──────── Task material

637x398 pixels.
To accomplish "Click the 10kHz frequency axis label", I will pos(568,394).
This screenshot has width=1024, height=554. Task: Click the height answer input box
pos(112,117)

────────────────
──────── Task material

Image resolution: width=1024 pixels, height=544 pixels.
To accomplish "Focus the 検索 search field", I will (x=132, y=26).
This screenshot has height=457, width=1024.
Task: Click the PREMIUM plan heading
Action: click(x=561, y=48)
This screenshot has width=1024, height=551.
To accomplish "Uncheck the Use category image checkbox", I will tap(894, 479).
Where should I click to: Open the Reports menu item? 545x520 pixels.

────────────────
──────── Task material

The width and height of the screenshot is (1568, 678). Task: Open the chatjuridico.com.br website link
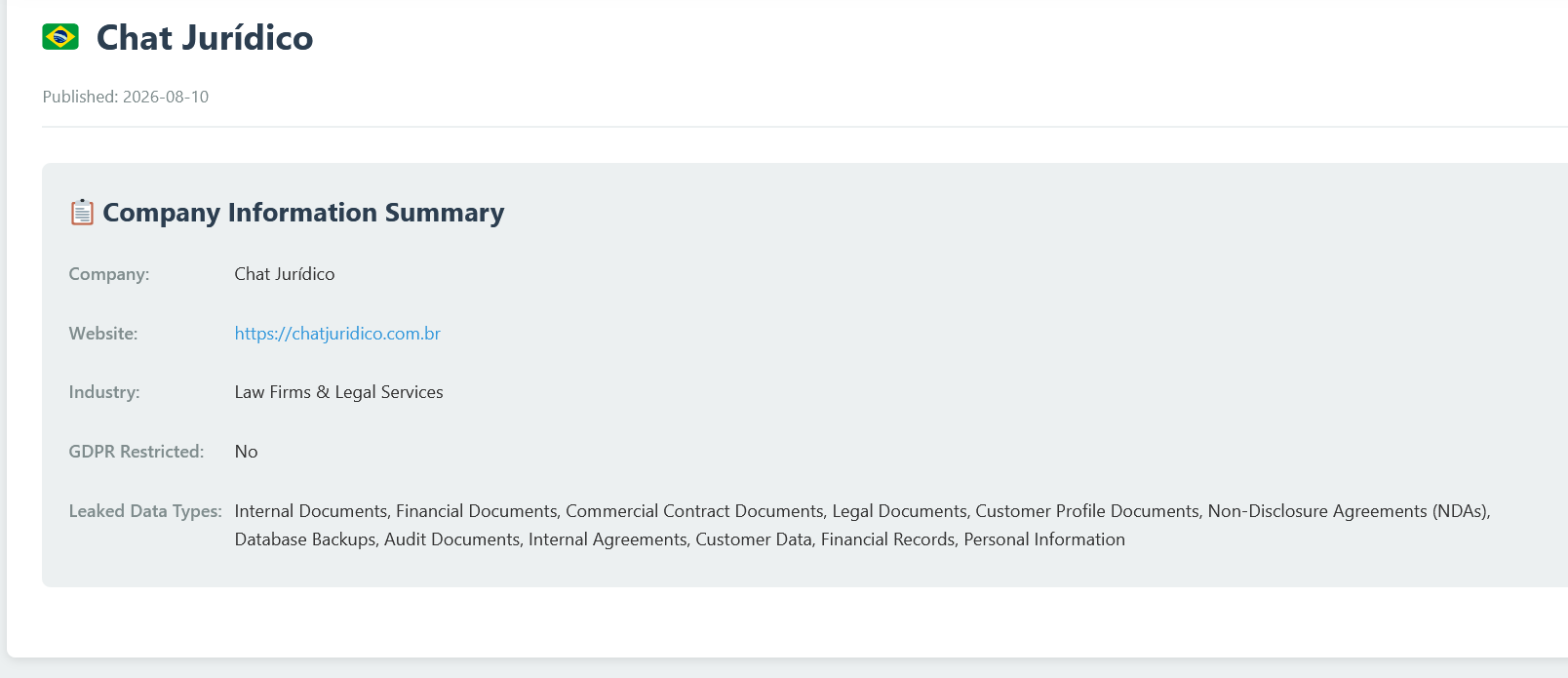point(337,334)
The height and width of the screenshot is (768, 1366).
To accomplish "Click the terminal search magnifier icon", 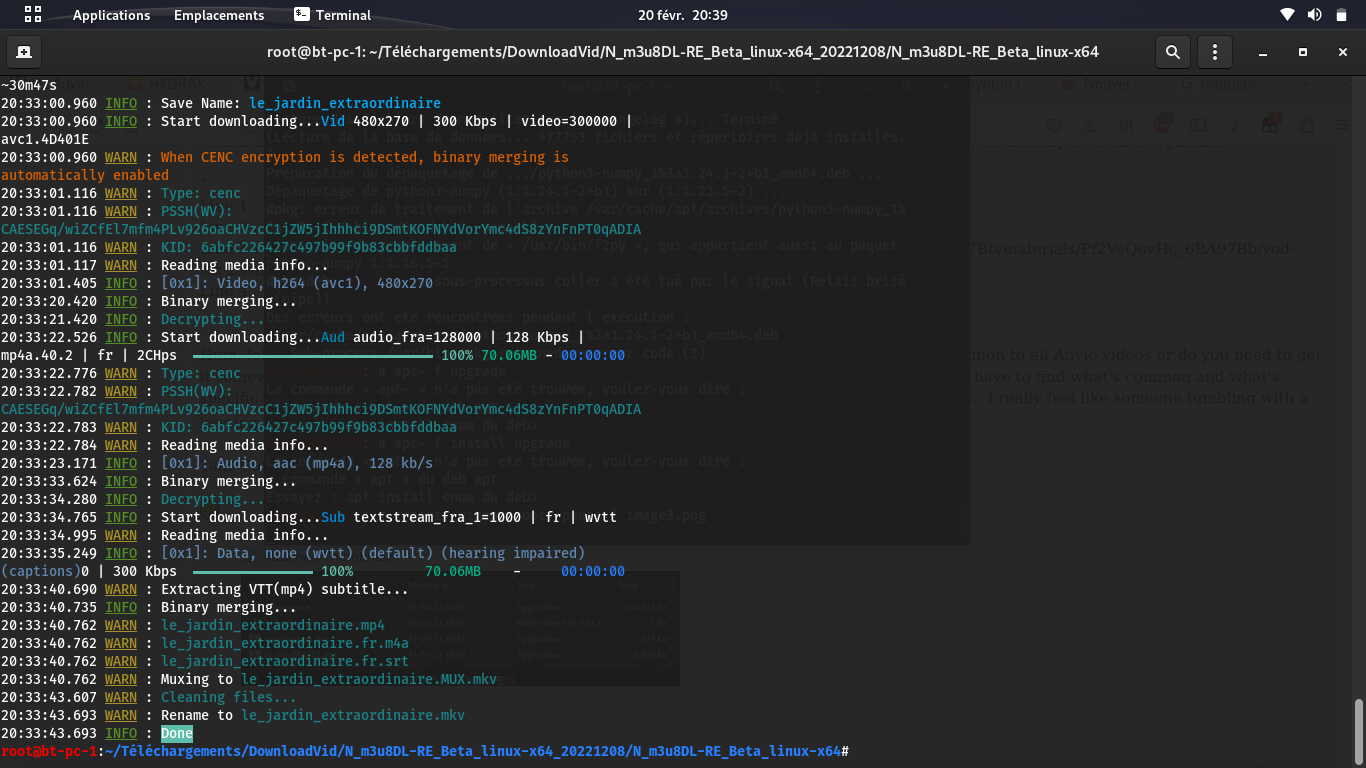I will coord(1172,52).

────────────────

▸ **Activity**:
Search the material above for the word "pixels", then copy each line that holds it.

▸ **The completed task**:
637x398 pixels.
Image resolution: width=1024 pixels, height=544 pixels.
Where should I click to: Open the Reports menu item? 545x520 pixels.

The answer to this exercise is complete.